→ WRITTEN TASK
Please change "Describe the element" to "Identify the element" throughout the lines below, keeping everything else the same. Leave out the pictures when you write the lines again.

[Records of locating words and elements]
========================================================================
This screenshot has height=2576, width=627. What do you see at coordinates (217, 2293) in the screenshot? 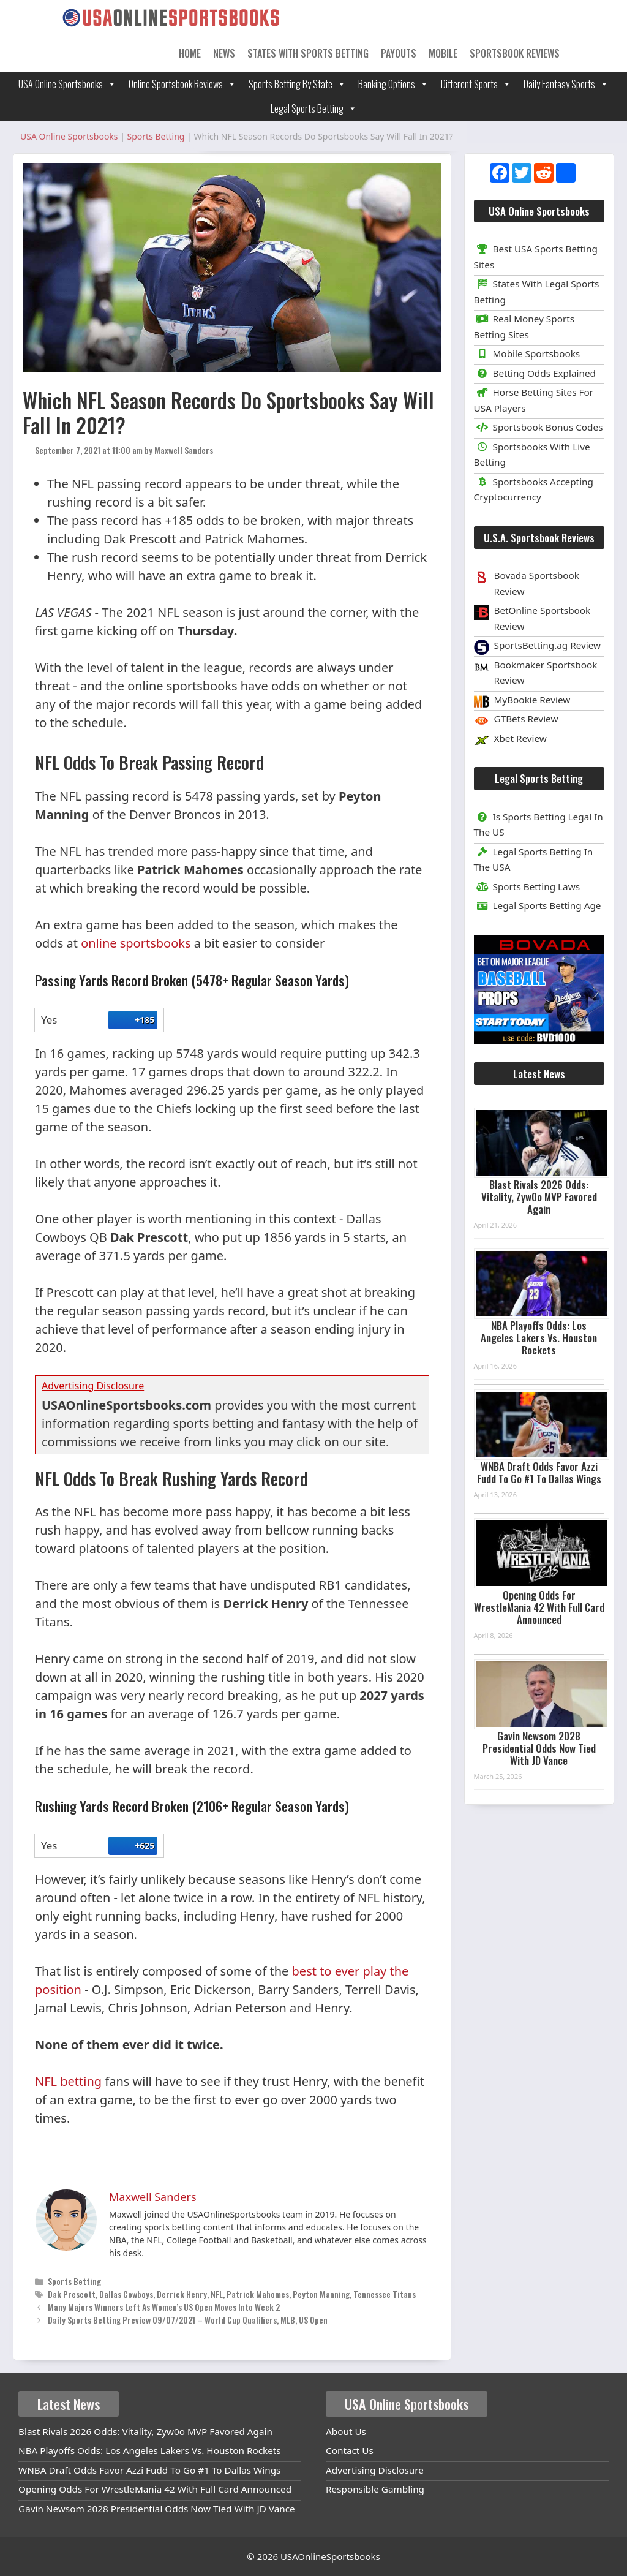
I see `NFL` at bounding box center [217, 2293].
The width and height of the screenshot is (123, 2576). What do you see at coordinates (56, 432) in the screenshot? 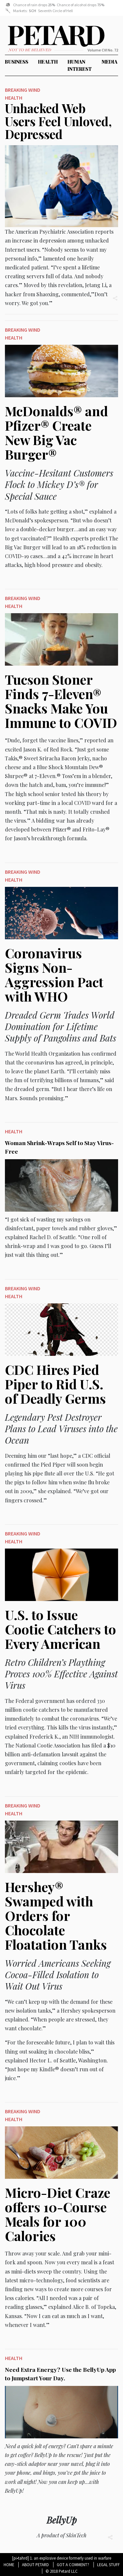
I see `McDonalds® and Pfizer® Create New Big Vac Burger®` at bounding box center [56, 432].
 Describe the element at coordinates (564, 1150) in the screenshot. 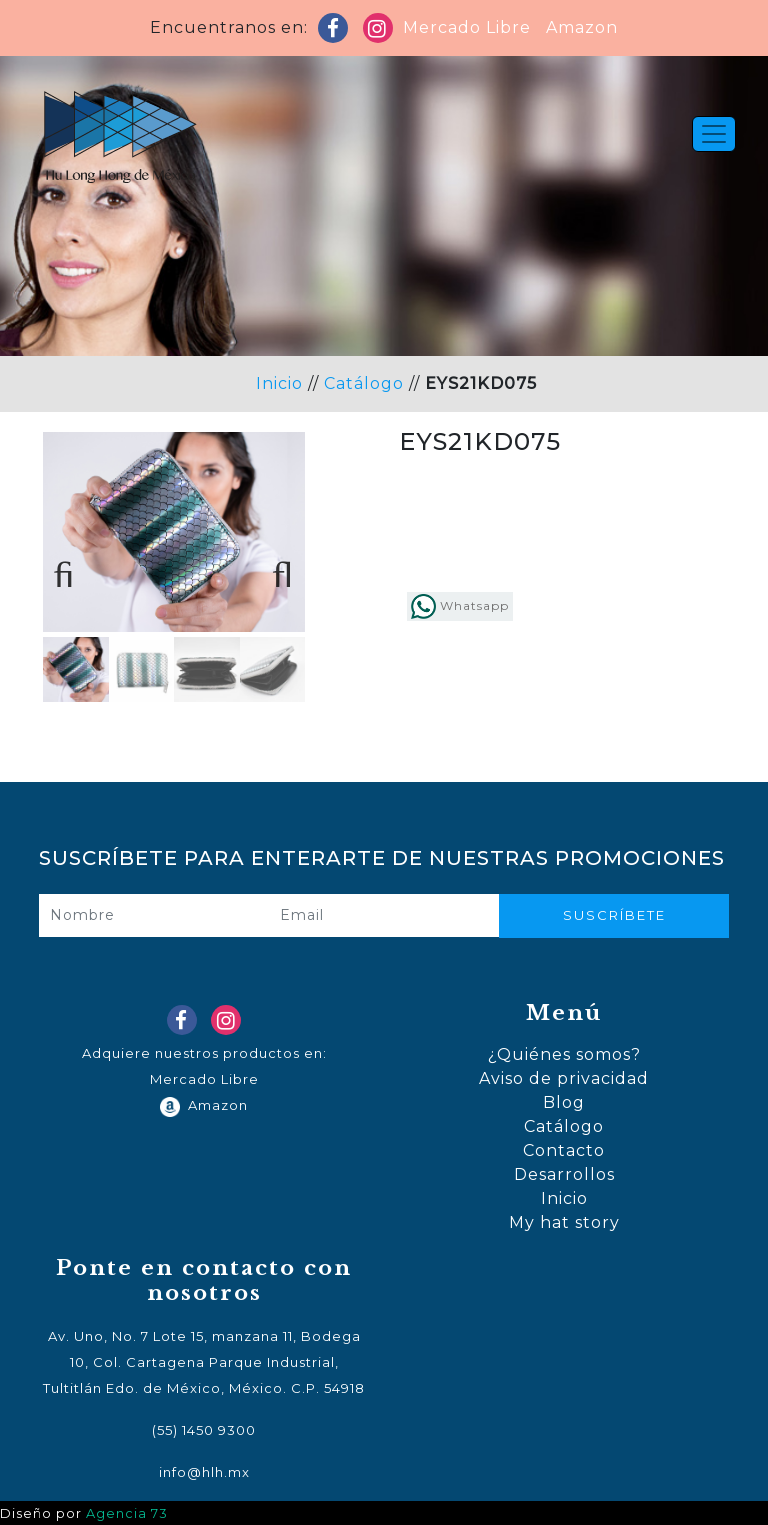

I see `Contacto` at that location.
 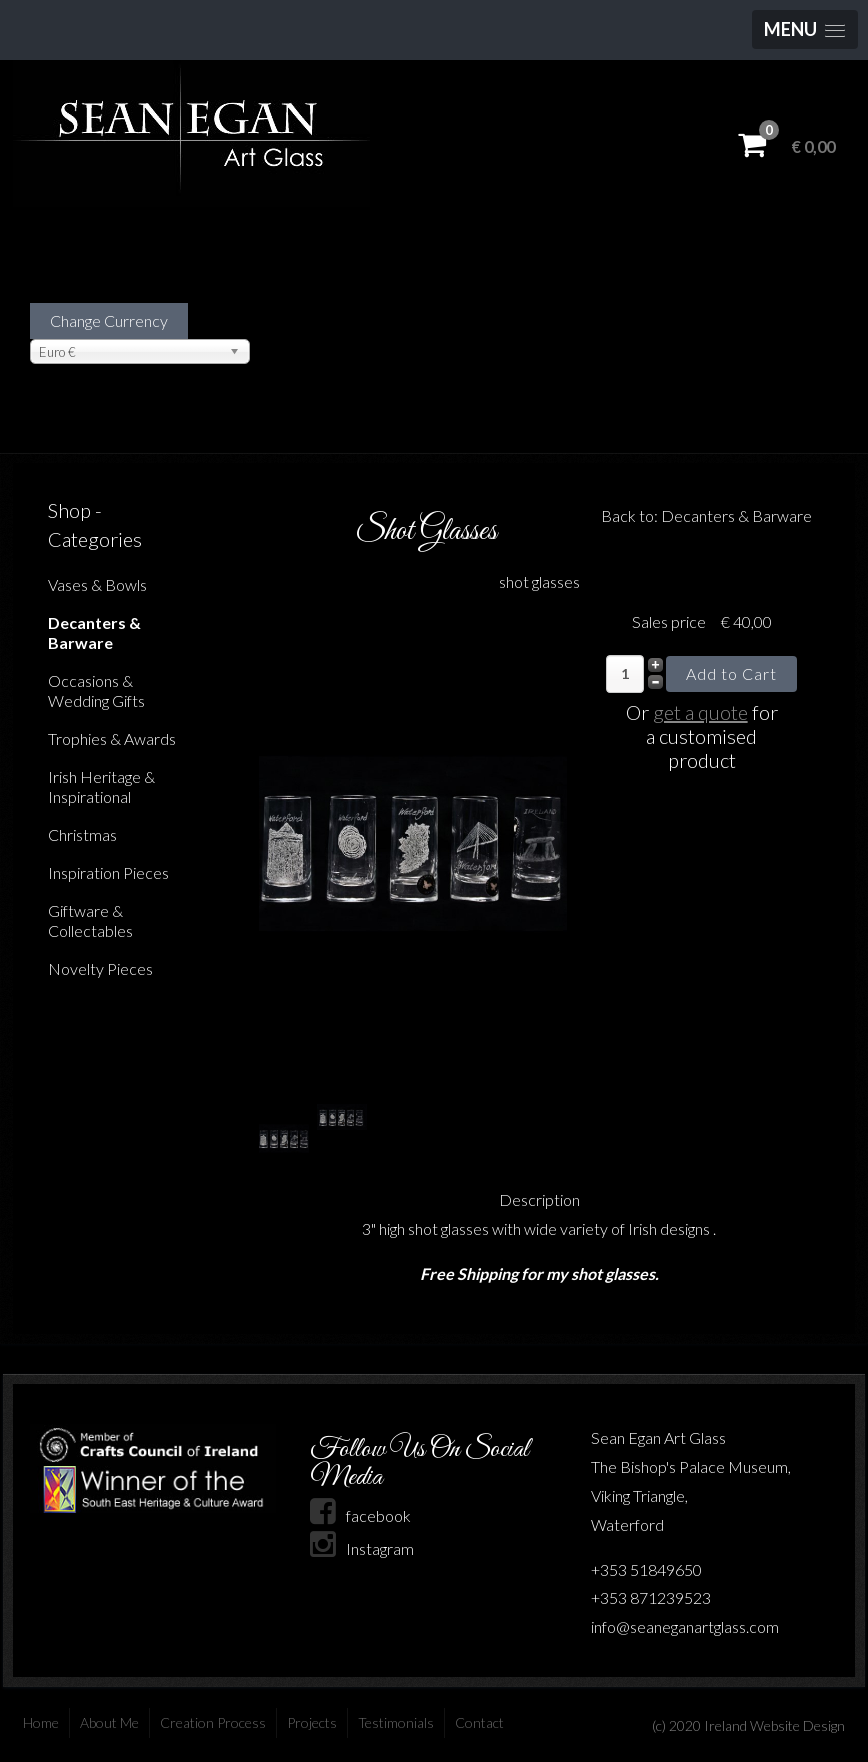 What do you see at coordinates (109, 1722) in the screenshot?
I see `About Me` at bounding box center [109, 1722].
========================================================================
→ SOLUTION TO THE EXERCISE
This screenshot has height=2576, width=627. What do you see at coordinates (217, 2293) in the screenshot? 
I see `NFL` at bounding box center [217, 2293].
The width and height of the screenshot is (123, 2576). What do you see at coordinates (56, 432) in the screenshot? 
I see `McDonalds® and Pfizer® Create New Big Vac Burger®` at bounding box center [56, 432].
 Identify the element at coordinates (564, 1150) in the screenshot. 

I see `Contacto` at that location.
  What do you see at coordinates (109, 1722) in the screenshot?
I see `About Me` at bounding box center [109, 1722].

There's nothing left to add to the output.